My “scaletta” or ladder sticks made with ciabatta dough and baked with pressed green and black Cerignola olives
These days there are (so-called) ciabatta everywhere. The grocery store has small hockey pucks that taste of chalk and chemicals (watch out for that “TBHQ added for freshness”*) but these can easily pass through the gullet with a bucket of water. I’ve even had “Eye-talian” slipper bread in West Virginia that was used to make “house special” garlic bread. Unfortunately, the shape and the way it was cut belied the fact that it was just a hot dog bun.
Making ciabatta is great fun and most rewarding. After 4 days nurturing starters, old dough pre-ferments, a poolish, then mixing the heavily-hydrated mass perfectly, performing due-dillegence in proofing, (rising) and standing by my Impinger pizza ovens, spritzing, peeking and turning, the final product is amazing.
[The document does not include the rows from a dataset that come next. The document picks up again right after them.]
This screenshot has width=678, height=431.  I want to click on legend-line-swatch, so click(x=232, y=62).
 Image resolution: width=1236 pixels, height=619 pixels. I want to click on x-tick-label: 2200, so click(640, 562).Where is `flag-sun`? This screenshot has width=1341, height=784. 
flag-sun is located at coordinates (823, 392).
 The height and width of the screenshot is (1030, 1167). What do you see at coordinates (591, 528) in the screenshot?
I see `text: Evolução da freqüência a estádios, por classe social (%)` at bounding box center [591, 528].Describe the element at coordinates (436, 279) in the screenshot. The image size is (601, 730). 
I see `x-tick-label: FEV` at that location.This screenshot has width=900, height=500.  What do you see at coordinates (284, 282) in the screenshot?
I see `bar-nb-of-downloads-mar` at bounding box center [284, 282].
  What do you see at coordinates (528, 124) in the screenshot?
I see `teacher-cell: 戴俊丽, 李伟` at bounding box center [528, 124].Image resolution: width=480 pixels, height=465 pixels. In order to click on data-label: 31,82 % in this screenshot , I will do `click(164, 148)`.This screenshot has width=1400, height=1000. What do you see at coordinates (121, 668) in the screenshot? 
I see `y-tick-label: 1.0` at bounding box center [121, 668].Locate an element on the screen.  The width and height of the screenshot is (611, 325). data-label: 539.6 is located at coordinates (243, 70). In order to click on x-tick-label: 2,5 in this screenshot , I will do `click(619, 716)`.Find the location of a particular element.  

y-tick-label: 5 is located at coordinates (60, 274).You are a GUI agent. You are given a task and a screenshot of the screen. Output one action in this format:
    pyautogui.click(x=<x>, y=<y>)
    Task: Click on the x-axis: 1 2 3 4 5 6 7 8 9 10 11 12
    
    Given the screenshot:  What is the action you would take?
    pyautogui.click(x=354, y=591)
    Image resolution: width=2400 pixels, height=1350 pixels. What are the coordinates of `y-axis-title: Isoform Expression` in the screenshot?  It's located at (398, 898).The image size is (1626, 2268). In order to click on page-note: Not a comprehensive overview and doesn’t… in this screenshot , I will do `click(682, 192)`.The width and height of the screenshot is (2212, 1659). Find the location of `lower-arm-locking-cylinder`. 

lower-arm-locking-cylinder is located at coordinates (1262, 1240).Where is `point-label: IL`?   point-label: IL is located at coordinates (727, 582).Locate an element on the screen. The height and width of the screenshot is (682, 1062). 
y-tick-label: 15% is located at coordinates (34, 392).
Making and cooking ciabatta is like having a kid…that you can eat. Sometimes I vary the way I cook this dough and make variations on the ciabatta theme. Below are two more examples.
Mr. Stipey, Manchego and nettle pizzas (left). Small schiacciata (right); Romagna (above) and local aged cheddar (below)
Sometimes making caprese sandwiches is like laying railroad tracks.
It’s usually 6 a.m. when I finish the ciabatta. The sun is starting to peek through my pizzeria window and Garrison Keeler is performing “Guy Noir- Private Detective” on the radio. I can cook 5 ciabatta at a time. I usually eye one that I save just for me. After slicing some room temperature Brie, Genoa salami, prosciutto di Parma, arugula and fresh tomato, I am in heaven.
If you want my recipe for ciabatta, just send $1000 dollars (Canadian) to me. Or if you want a really great recipe, just go to Peter Reinhart’s blog.
*TBHQ is a by product of butane. It is banned in Europe and Japan because of its proven relationship with ADHD and hyperactivity in children. Its use has grown since large food corporations have stopped using trans-fats in their foods. This means that they have to use real oils instead. To store these oils in massive quantities, they spike them with TBHQ. Unfortunately for us, because of lobbying efforts by large corporations, if a chemical is less than 5% of the product, the food companies do not have to put it on the label.